I-732 history and details (This pre-Nov 2016) content has not been updated.)
The Evergreen State is blessed with abundant natural beauty — Mt. Rainier, the North Cascades, Puget Sound, the Olympic Peninsula and the Columbia River basin and gorge — with an outdoor culture to match. It was also wracked by drought and forest fires in 2015. In that year, carbon tax advocates under the banner of Carbon Washington began organizing for a ballot initiative mandating a state carbon tax. Measure I-732 would have taxed carbon emissions at an initial rate of $15 per ton of CO2, rising the following year to $25 per ton, and then increasing annually by 3.5% more than the inflation rate.

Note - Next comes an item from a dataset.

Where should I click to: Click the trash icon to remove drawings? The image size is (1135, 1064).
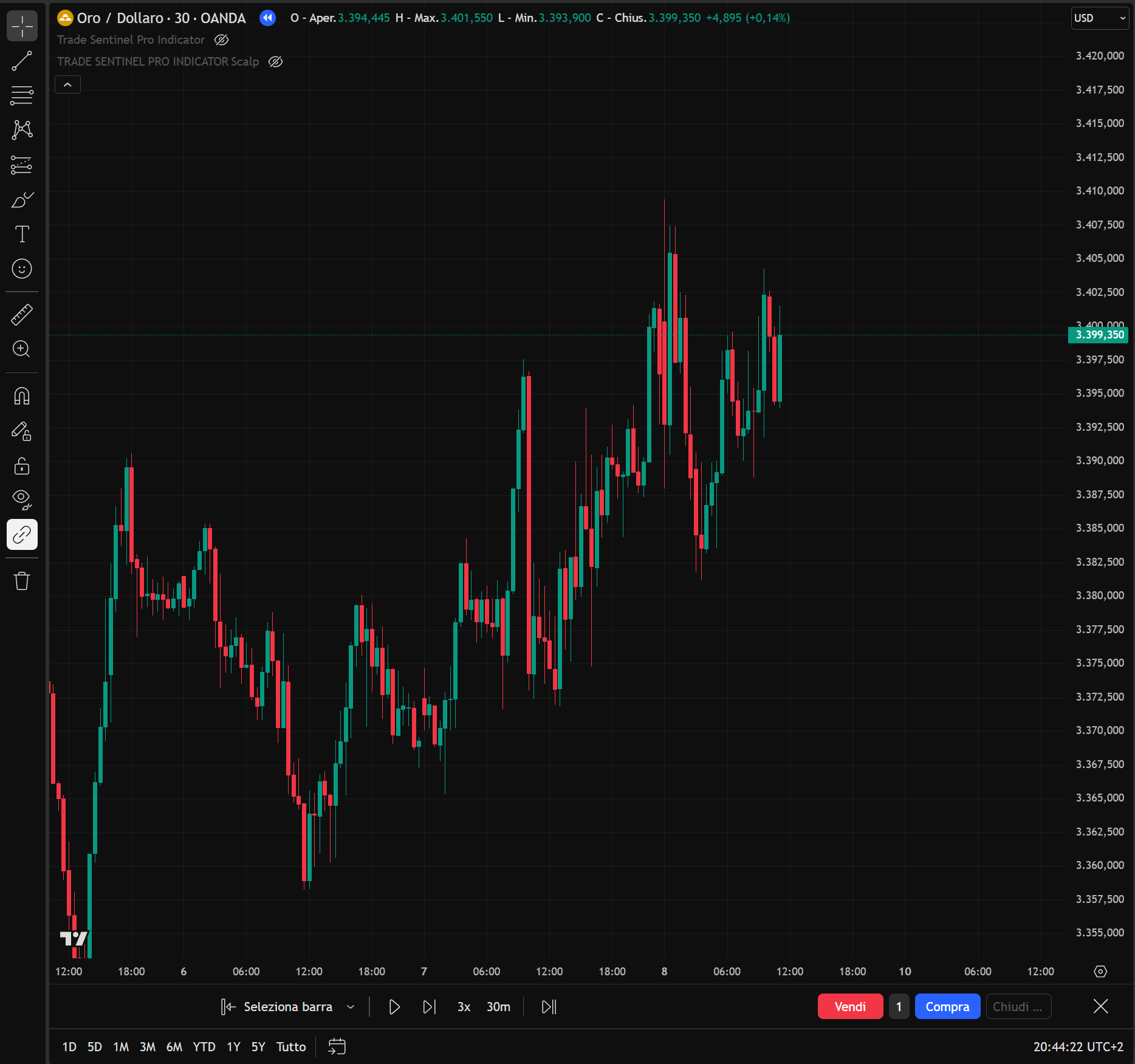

The tax, gracefully summarized last year by the Christian Science Monitor, would have used the expected $1.7 billion in annual revenue to overhaul Washington’s unusually regressive tax code. Most of the money was earmarked to lower the state sales tax from 6.5% to 5.5%. (While the state sales tax is 6.5%, the average combined local-state sales tax rate is 8.89%, the fifth highest in the country.) The annual increases in the carbon tax would have offset the rising value of the sales tax reduction, ensuring the measure stayed revenue-neutral. Another $200 million a year would have funded the state Working Families Rebate – an extension of the federal Earned Income Tax Credit. The Working Families Rebate was created in 2008 but never funded, and revenue from the carbon tax could have assisted 400,000 low-income working families. These two pieces made I-732 the state’s most progressive tax initiative since groceries were exempted from sales taxes in 1977. The remaining funds would have enabled the state to eliminate the business and occupation tax on manufacturing — a feature designed to win business support.

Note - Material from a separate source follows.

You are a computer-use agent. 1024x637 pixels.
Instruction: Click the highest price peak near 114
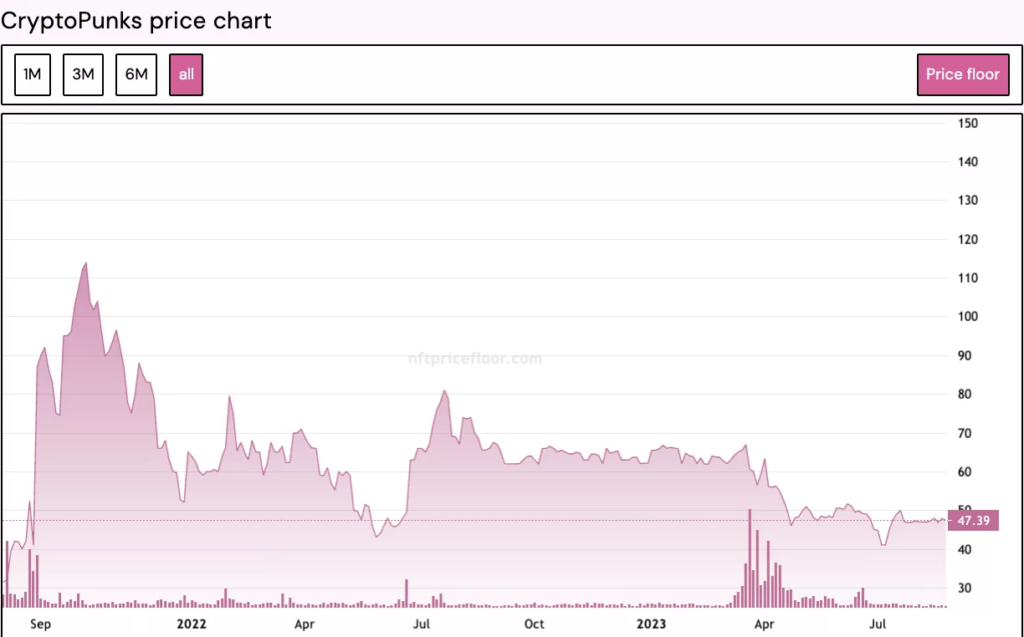86,264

CTC researcher Matt Gordon visited Washington in June 2015 and met with ballot organizers there. He wrote a blog for us about Measure I-732 last July and another in August about backbiting against Measure I-732 by some veteran state environmental advocates. (The surprising opposition to I-732 was criticized by leading right-of-center economist Greg Mankiw in a New York Times opinion piece in early September, 2015, backing the measure.) Despite the opposition, Carbon Washington collected 360,000 petition signatures — over 100,000 more than the 246,000 required to put Measure I-732 on the November, 2016 ballot for a statewide up-or-down vote.
Keibun Mori, a former economist with the Washington State Energy Office, developed a carbon-tax spreadsheet model to predict revenue generation and CO2 reductions for the state from a carbon tax. Keibun’s model used an elasticity-based approach (as does CTC’s national carbon-tax model), and was used to estimate greenhouse-gas emission reductions for the Oregon study noted above.
Carbon Washington’s I-732 website has clear and compelling information, arguments and graphics for Measure I-732, including lead organizer Yoram Bauman’s clarion defense of the measure’s provisions to ensure social and economic justice. Yoram’s New Year’s 2016 update was stirring and informative as well.